FrameAbsentCheck(['PRIV:[email protected]'], fix=StripFrame(['PRIV:[email protected]'])),
A FrameAbsentCheck
does much what you'd expect: makes sure the given frame doesn't exist. This example is checking for the PRIV:[email protected]
frame, used by eMusic to record copyright information. If found, it will be stripped out.
MutualPresenceCheck(['TOAL', 'TOPE', 'TDOR']),
This test makes sure that if any of TOAL
(Original Album), TOPE
(Original Artist), and TDOR
(Original Release) are specified, they all are.
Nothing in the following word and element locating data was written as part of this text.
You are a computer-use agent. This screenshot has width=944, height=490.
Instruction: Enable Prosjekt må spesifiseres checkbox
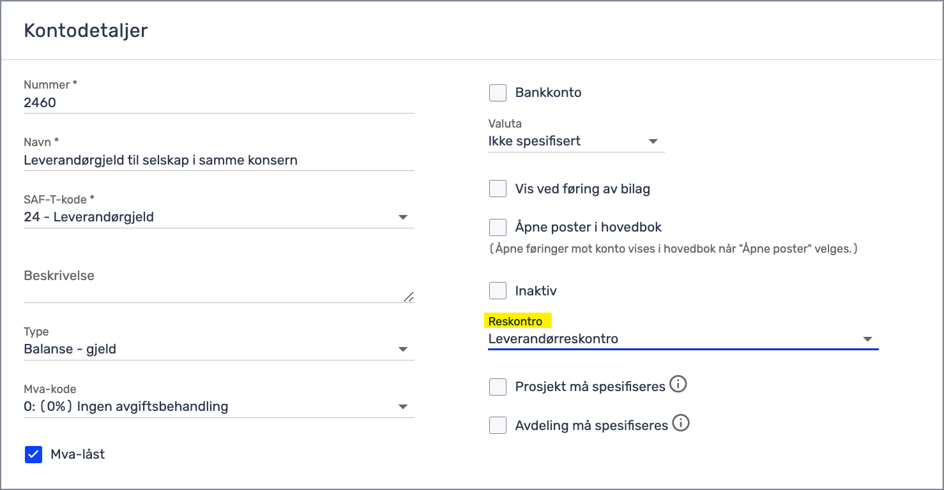click(498, 387)
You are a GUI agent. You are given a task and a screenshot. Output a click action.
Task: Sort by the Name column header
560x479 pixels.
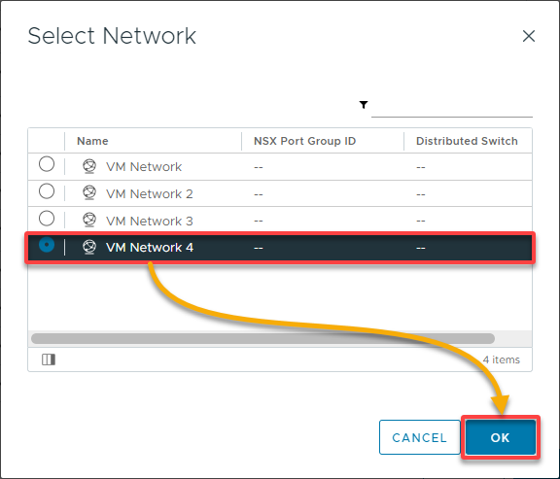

This ensures that information for songs maked as covers are consistent.
FrameConsistencyCheck(['TALB', 'TPE2', 'TOWN', 'TDRL', 'TCMP']),
This ensures that the values for the specified frames (e.g. Album name and Album artist) are the same for all files in a folder (that is, all tracks in an album).
FrameWhitelistCheck('TCON', ['Rock', 'Audiobook', 'Alternative' ... ]),
The opposite of a FrameBlacklistCheck
; this ensures that only the specified values are valid values for the TCON (Genre) frame. Any other values will be rejected.
TrailingArtistCheck(),
One of the more complex checks, the TrailingArtistCheck
looks for the Artist name appearing at the end of the track name. For example, for the Artist (TPE1) "Spice Girls", this check would fail (and attempt to fix) the track name (TIT2) "Wannabe - Spice Girls". This is common on compliation albums purchased from some sources.